Stored data
BEGIN

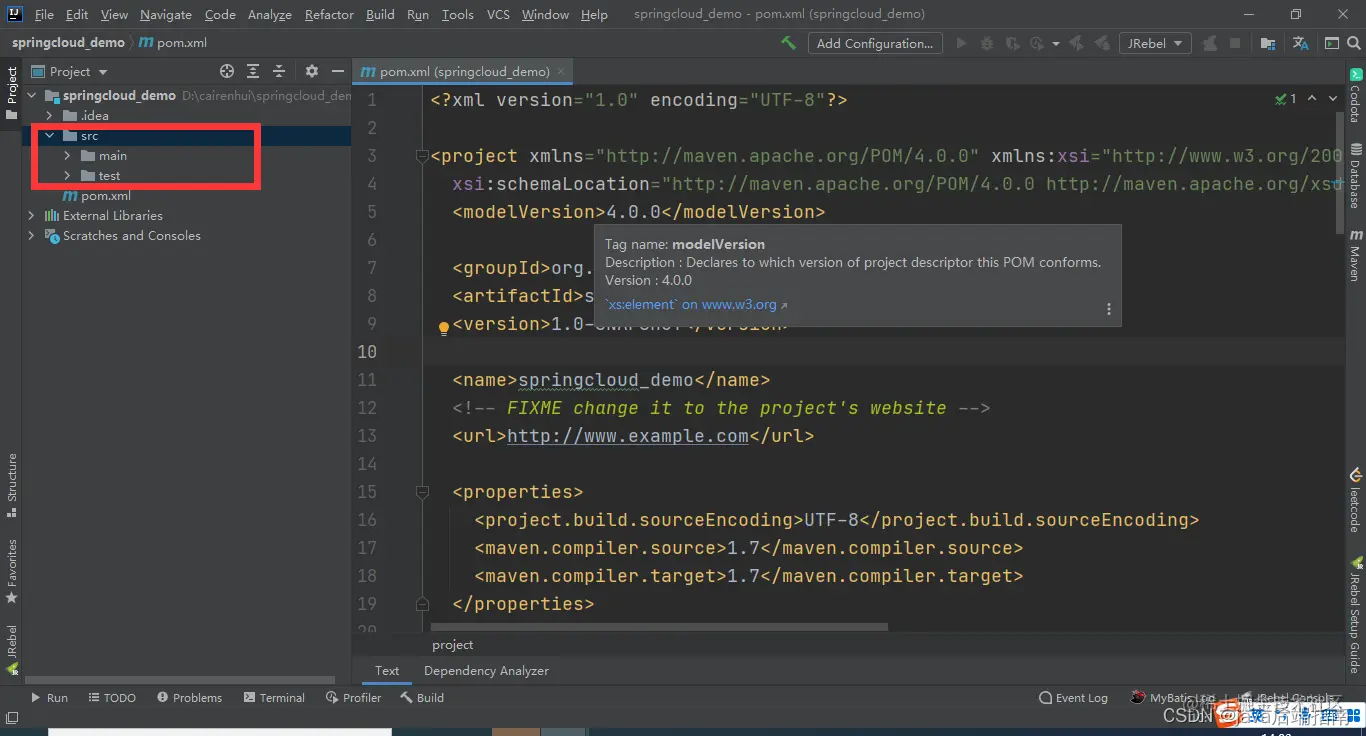
Task: Expand External Libraries node
Action: point(31,216)
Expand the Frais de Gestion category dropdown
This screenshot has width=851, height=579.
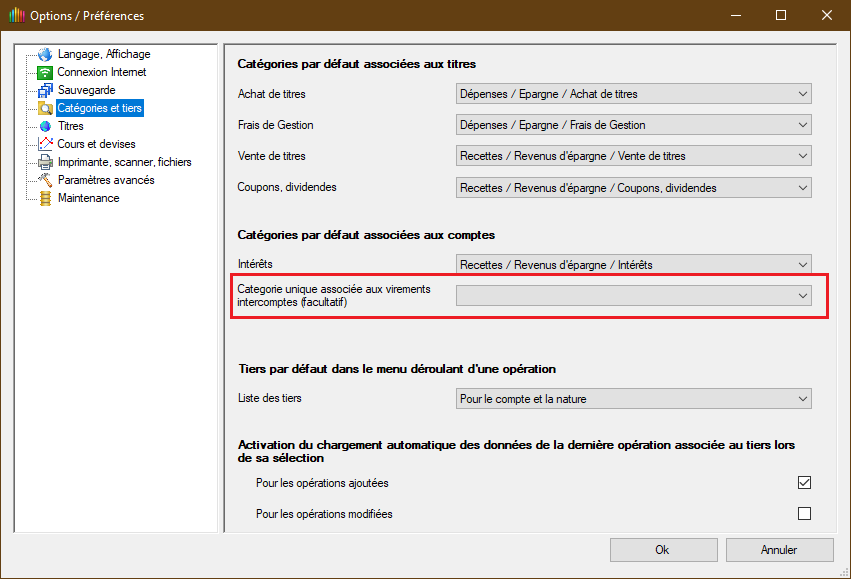click(x=633, y=125)

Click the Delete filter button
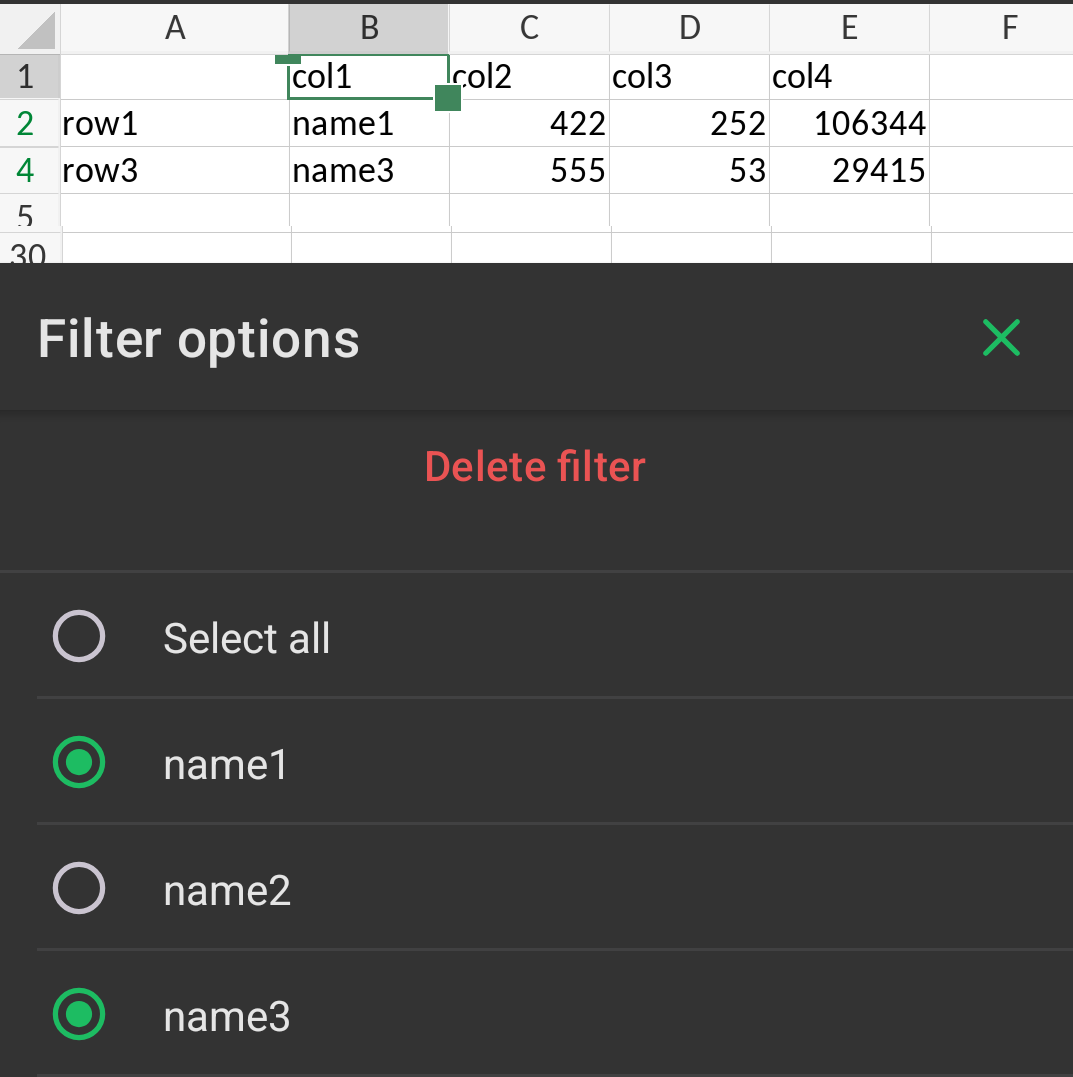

END

Task to complete
Every line from the one containing "This screenshot has width=851, height=579." through the end of the entries above is to be copied exactly; pictures are to be left out.

Solution to this problem
This screenshot has width=851, height=579.
click(x=633, y=125)

Click the Delete filter button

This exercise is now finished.